We wanted the user workflow to be as simple as possible. For example, if you access a ticket in the support portal without being logged in, we want a seamless transition where you are redirected to Databricks for authentication, are authenticated, and then redirected back behind the scenes.

Here is the workflow at a high-level:

  1. You browse to a third party portal, e.g., Ideas Portal backed by Aha!
  2. The Ideas Portal does not have any active browser session, so it redirects to the Databricks portal for authentication.
  3. The Databricks portal does not have any active browser session, so you are presented with the login page.
  4. Upon successful login, a browser session is created for the Databricks portal and we generate an access token.
  5. The browser redirects to the Ideas Portal on a redirect response from the Databricks portal.
  6. The Ideas Portal accepts the token and you are authenticated.
  7. A browser session is created for the Ideas Portal upon authentication.

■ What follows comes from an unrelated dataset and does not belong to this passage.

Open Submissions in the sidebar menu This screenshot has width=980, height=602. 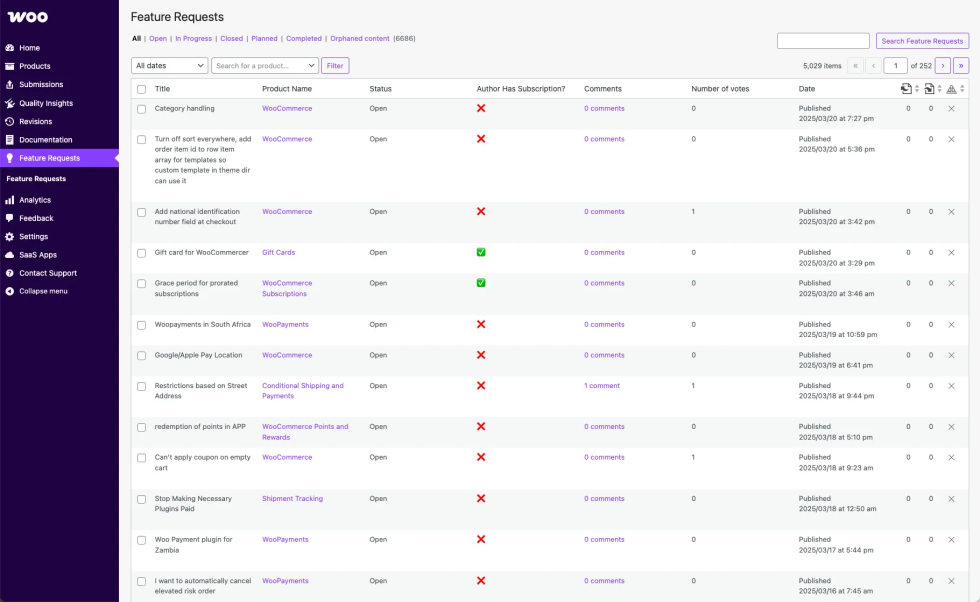(41, 85)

SSO-To-3rd-Party_-Design-Doc

SSO Using JWT

We implemented the SSO workflow by using JSON Web Tokens (JWT). The main advantage of using JWT is that it is lightweight, easy to maintain, and simple to scale out to new services in the future. The Databricks portal would generate a JWT signed using the HMAC algorithm. After creating a JWT, we would exchange the token with the authorization server of a third party service to validate the claim of the user. Afterwards, we can finally authenticate on the third party and seamlessly sign in!

SSO Redirection

In order to craft a perfect user experience, we needed to make our authentication flow work behind the scenes seamlessly. For example, let's say you received an email with a support ticket and a link to the support portal. You click the link and expect to already be signed in. If you are forced to type in credentials or manually go to a Databricks workspace, it breaks your workflow. To address this, we make some redirects in our backend to appropriately authenticate and sign in.

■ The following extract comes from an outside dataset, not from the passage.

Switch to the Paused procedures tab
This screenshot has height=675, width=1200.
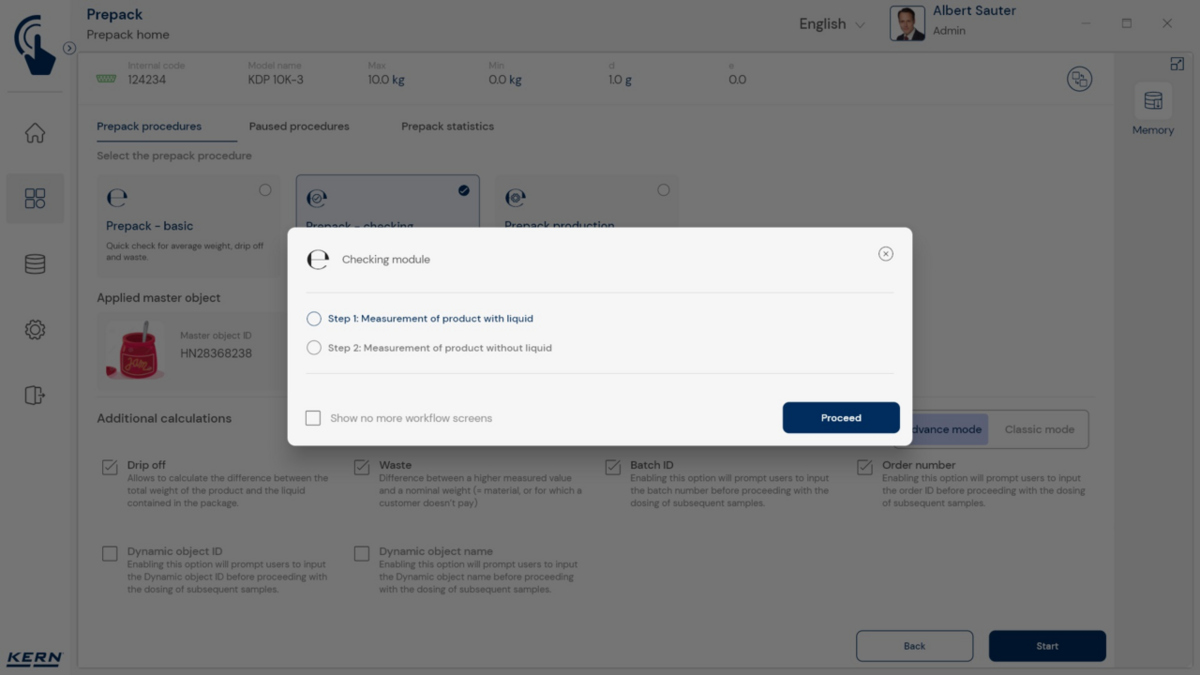(x=299, y=127)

The secret behind our SSO flow is in our cookie storage. When you access your Databricks workspace, Databricks sets a Top Level Domain (TLD) cookie with your workspace ID. When you access a third-party application without being signed in, you are redirected to another page that reads in your workspace ID, authenticates on the provided workspace, and finally redirects you back to the page you were on. If you are is part of multiple workspaces, you are given an option for each workspace. Using this redirection flow, Databricks can sign you into our third-party services without interruptions.

Conclusion

Working on the IAM team allowed me to learn how to make systems scalable as an internal developer, to work on consumer-facing features to learn how to make the product more robust and user-friendly, and to have an impact on customers who use Databricks.

I would like to thank my mentor, Alexandra Cong, for being there whenever I needed her and my manager, Yun Park, for all of the support throughout my internship. Additionally I want to thank Rohit Gupta for continual guidance throughout my dedicated intern project, and I want to give a shout out to the rest of the IAM team for their valuable help during my four months here!